- SUPPLIED RECORDS
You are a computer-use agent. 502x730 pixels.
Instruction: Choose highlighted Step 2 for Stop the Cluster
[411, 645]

* * *

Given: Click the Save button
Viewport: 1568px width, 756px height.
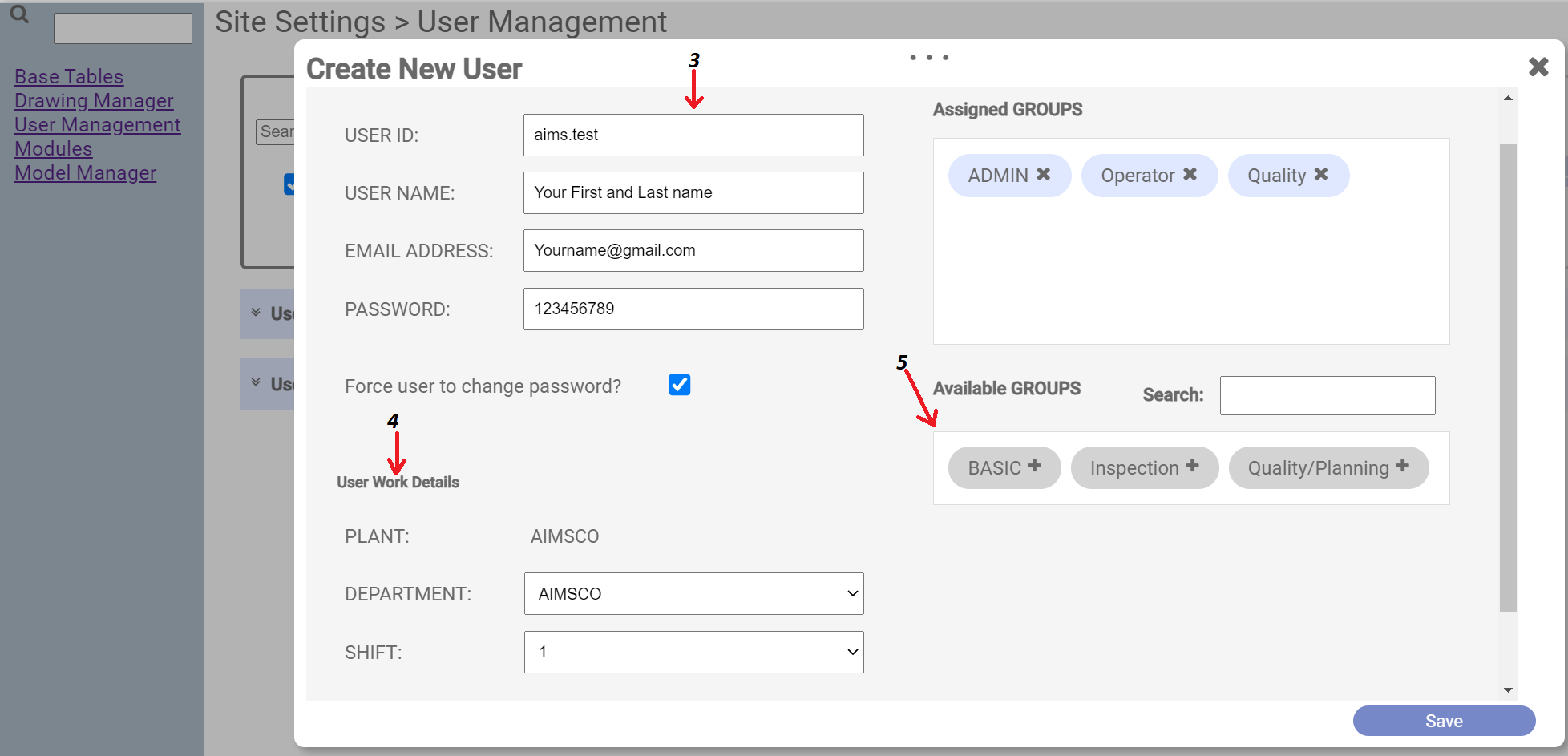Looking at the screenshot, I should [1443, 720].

==

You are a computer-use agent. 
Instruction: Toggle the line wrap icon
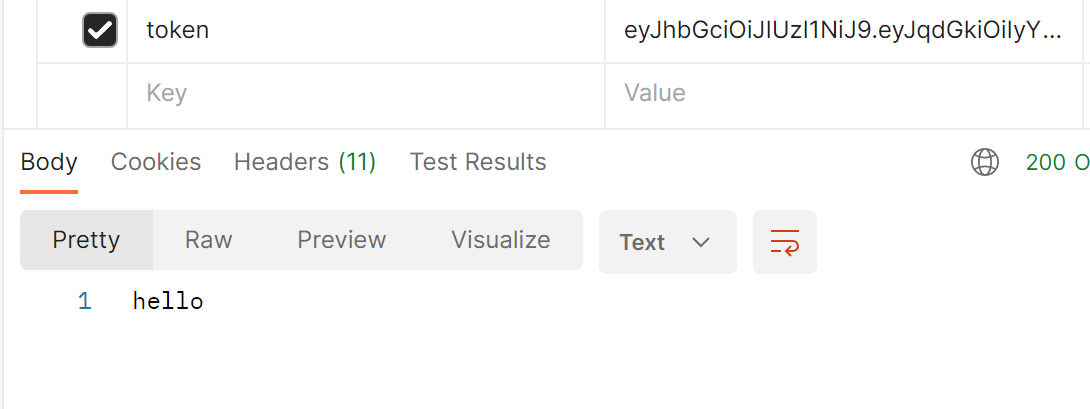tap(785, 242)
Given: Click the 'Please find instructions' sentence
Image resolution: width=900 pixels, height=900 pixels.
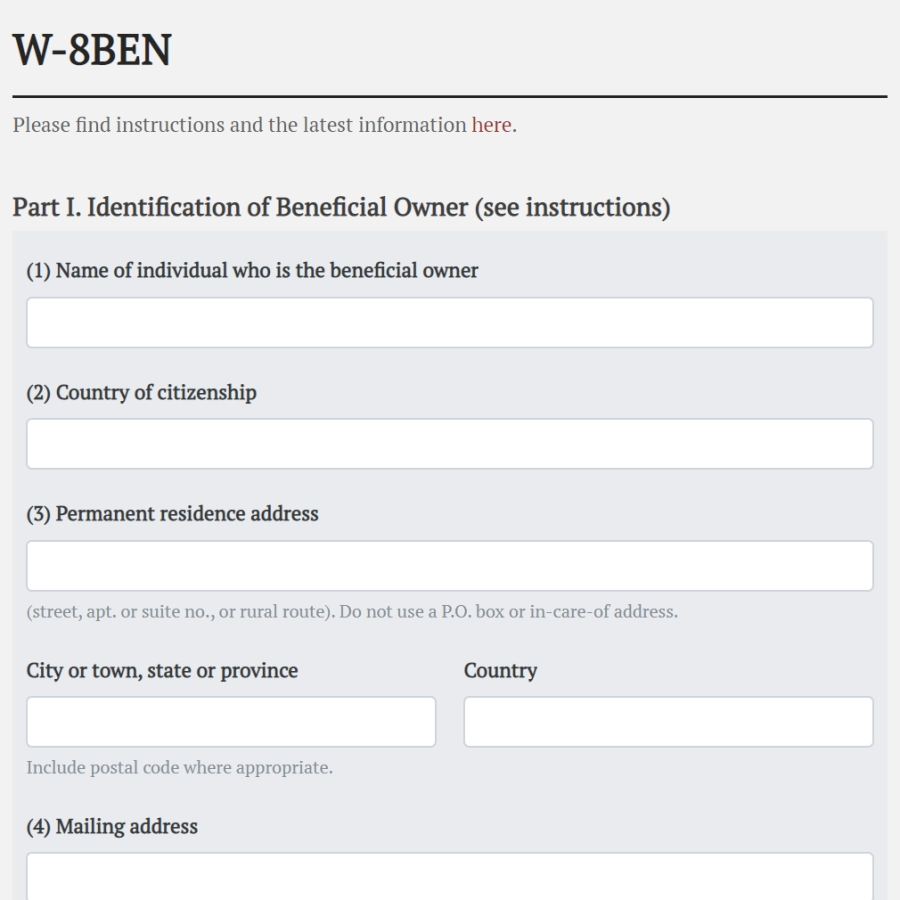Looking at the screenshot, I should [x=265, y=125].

- TO DO
Write out the data word for word from the line containing "Given: Click the 'Please" through the line containing "Looking at the screenshot, I should [x=265, y=125].", with both of those lines included. Leave the pictures out of your copy.

- RESULT OF THIS EXERCISE
Given: Click the 'Please find instructions' sentence
Image resolution: width=900 pixels, height=900 pixels.
Looking at the screenshot, I should [x=265, y=125].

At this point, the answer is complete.